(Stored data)
--- START ---

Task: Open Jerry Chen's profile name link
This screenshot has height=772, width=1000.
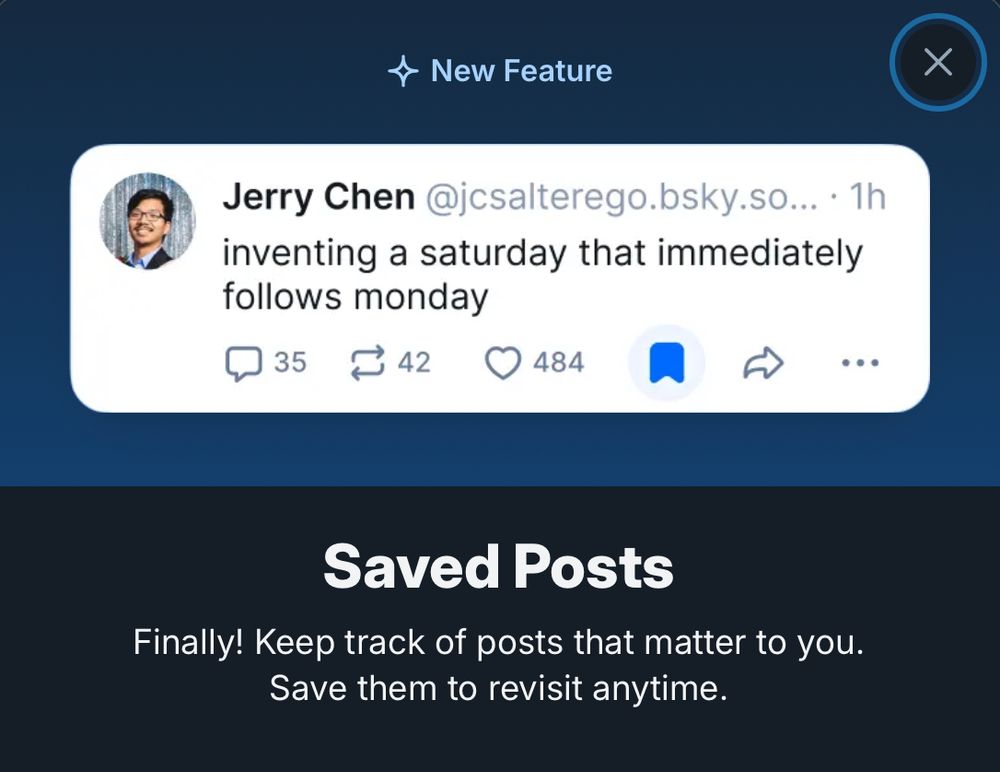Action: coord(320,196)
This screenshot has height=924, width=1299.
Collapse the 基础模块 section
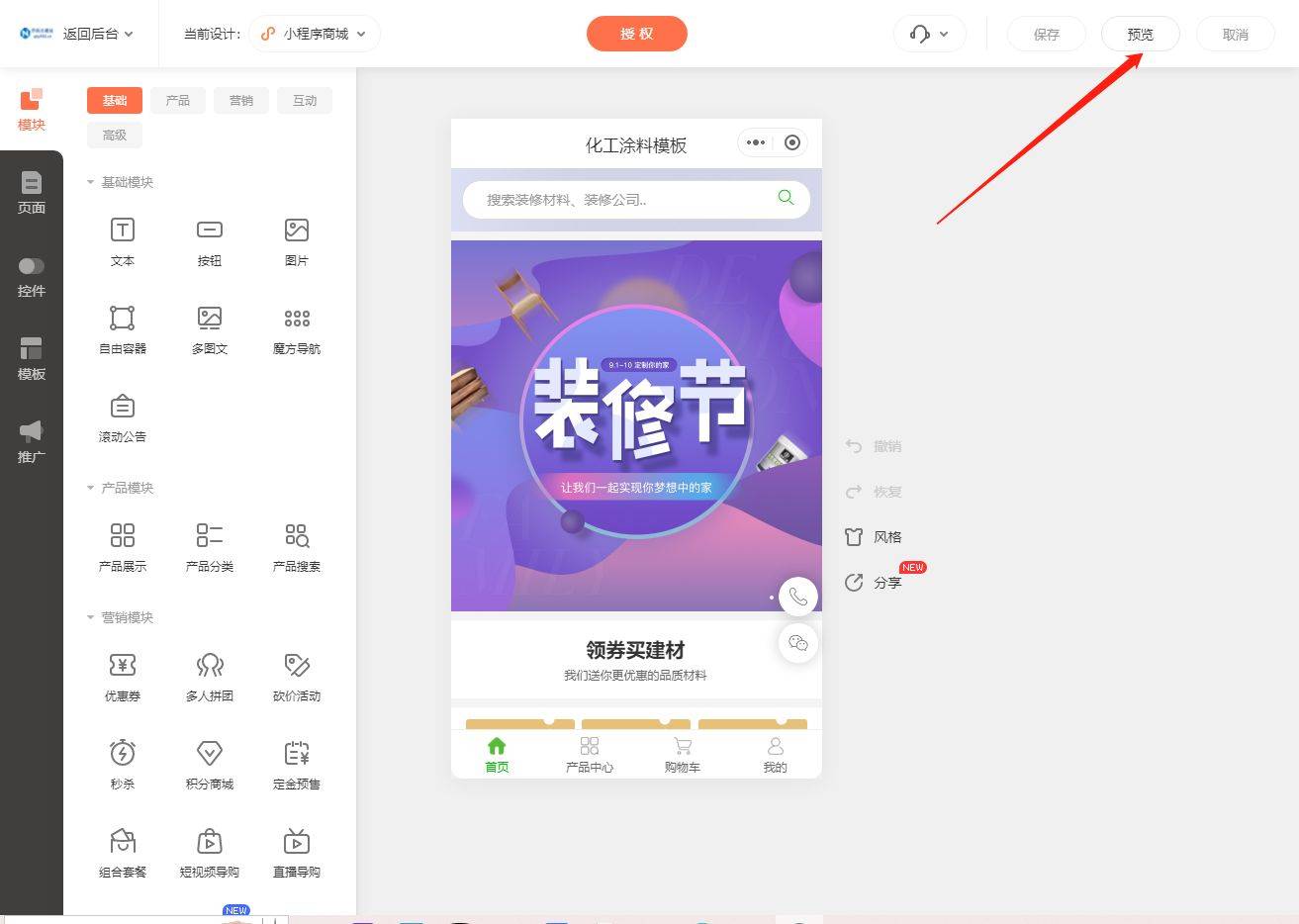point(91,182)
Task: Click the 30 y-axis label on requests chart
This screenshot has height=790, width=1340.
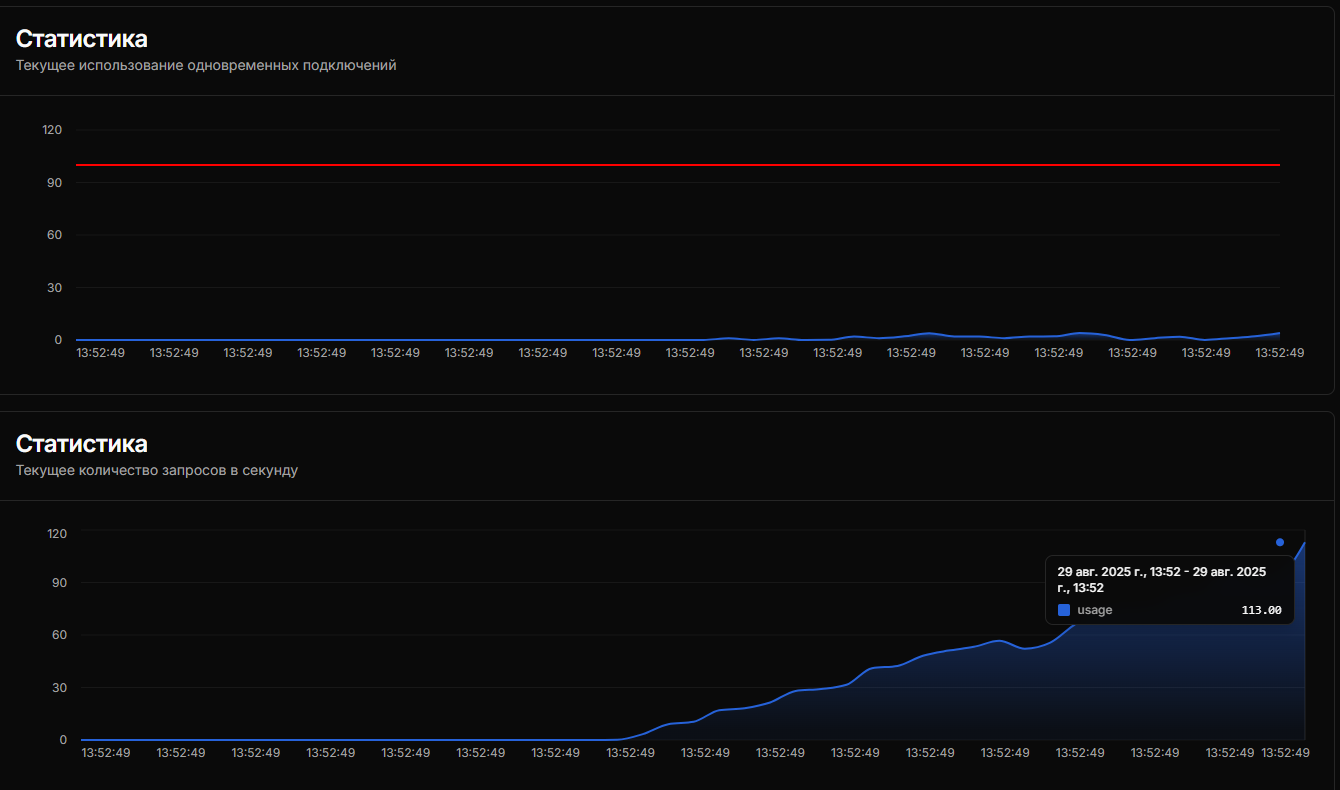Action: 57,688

--- END ---

EXERCISE AIM:
Please retype the whole of the data precisely, omitting pictures.

ANSWER AREA:
Task: Open Jerry Chen's profile name link
This screenshot has height=772, width=1000.
Action: coord(320,196)
This screenshot has height=924, width=1299.
Collapse the 基础模块 section
point(91,182)
Task: Click the 30 y-axis label on requests chart
This screenshot has height=790, width=1340.
Action: 57,688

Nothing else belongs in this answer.